Risks Related to Owning Our Common Stock
Provisions of our corporate governance documents could make an acquisition of our company more difficult and may prevent attempts by our stockholders to replace or remove our current management, even if beneficial to our stockholders.
Our amended and restated certificate of incorporation and amended and restated bylaws and the Delaware General Corporation Law (the “DGCL”) contain provisions that could make it more difficult for a third party to acquire us, even if doing so might be beneficial to our stockholders.
These provisions include:
the division of our board of directors into three classes and the election of each class for three-year terms;
advance notice requirements for stockholder proposals and director nominations;
the ability of the board of directors to fill a vacancy created by the expansion of the board of directors;
the ability of our board of directors to issue new series of, and designate the terms of, preferred stock, without stockholder approval, which could be used to, among other things, institute a rights plan that would have the effect of significantly diluting the stock ownership of a potential hostile acquirer, likely preventing acquisitions that have not been approved by our board of directors;
limitations on the ability of stockholders to call special meetings and to take action by written consent; and
the required approval of holders of at least 66-2/3% of the voting power of the outstanding shares of our capital stock to adopt, amend, or repeal certain provisions of our amended and restated certificate of incorporation and amended and restated bylaws or remove directors for cause.
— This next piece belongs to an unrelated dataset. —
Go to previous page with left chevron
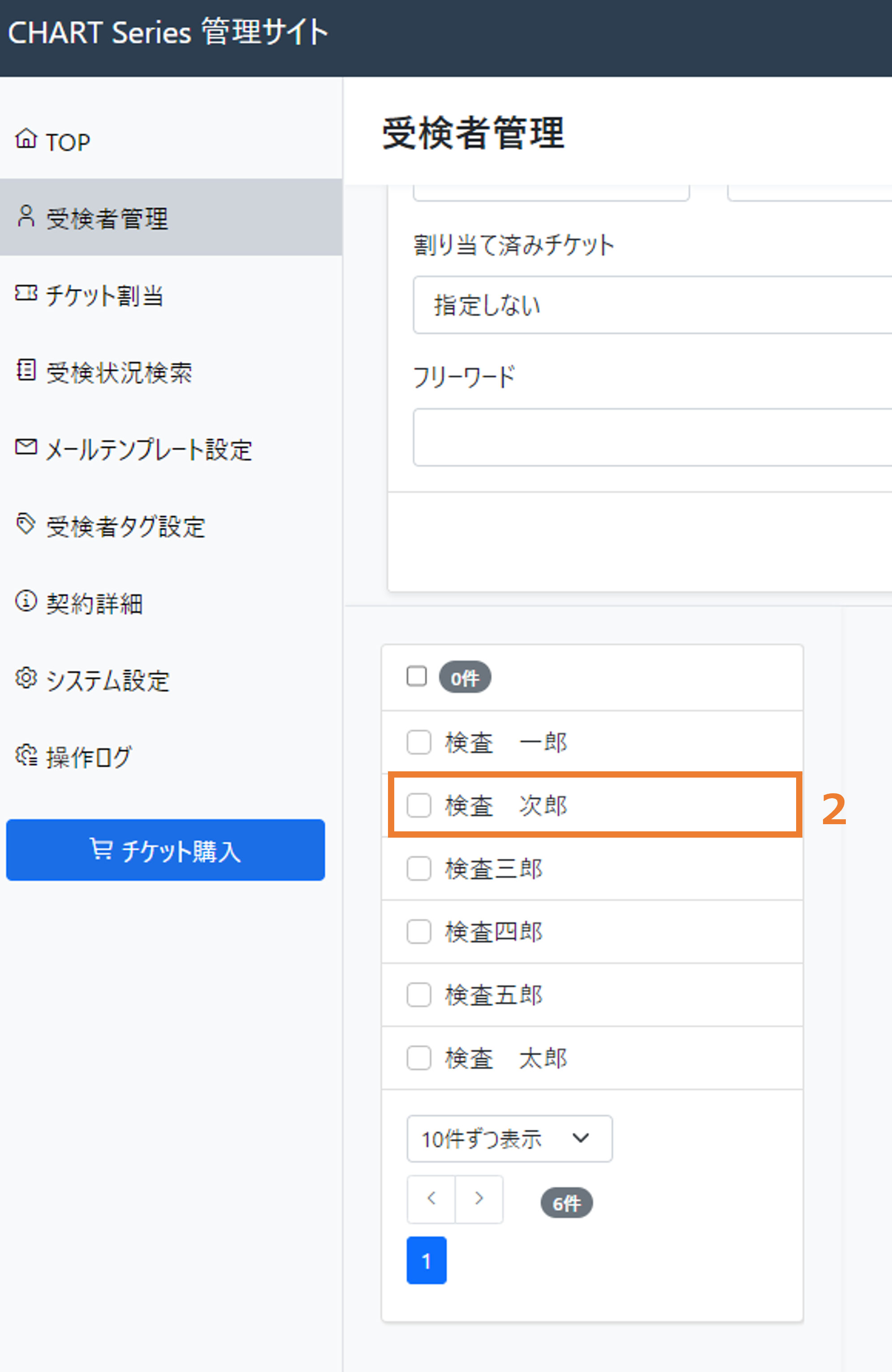The width and height of the screenshot is (892, 1372). pyautogui.click(x=431, y=1199)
In addition, Section 203 of the DGCL may affect the ability of an “interested stockholder” to engage in certain business combinations, for a period of three years following the time that the stockholder becomes an “interested stockholder.”
These provisions may frustrate or prevent any attempts by our stockholders to replace or remove our current management by making it more difficult for stockholders to replace members of our board. Because our board of directors is responsible for appointing the members of our management team, these provisions could in turn affect any attempt to replace current members of our management team.
Our amended and restated bylaws designate courts in the State of Delaware and in the county of Santa Clara, California as the sole and exclusive forums for certain types of actions and proceedings that may be initiated by our stockholders, which could limit our stockholders’ ability to obtain a favorable judicial forum for disputes with us or our directors, officers, or employees.
Our amended and restated bylaws provide that, subject to limited exceptions, a state or federal court located within the State of Delaware or a state or federal court located within the county of Santa Clara, California will be the sole and exclusive forums for:
any derivative action or proceeding brought on our behalf;
any action asserting a claim of breach of a fiduciary duty owed by any of our directors, officers, or other employees to us or our stockholders;
any action asserting a claim against us arising pursuant to any provision of the DGCL, our amended and restated certificate of incorporation, or our amended and restated bylaws; or
any other action asserting a claim against us or our directors, officers, or employees that is governed by the internal affairs doctrine.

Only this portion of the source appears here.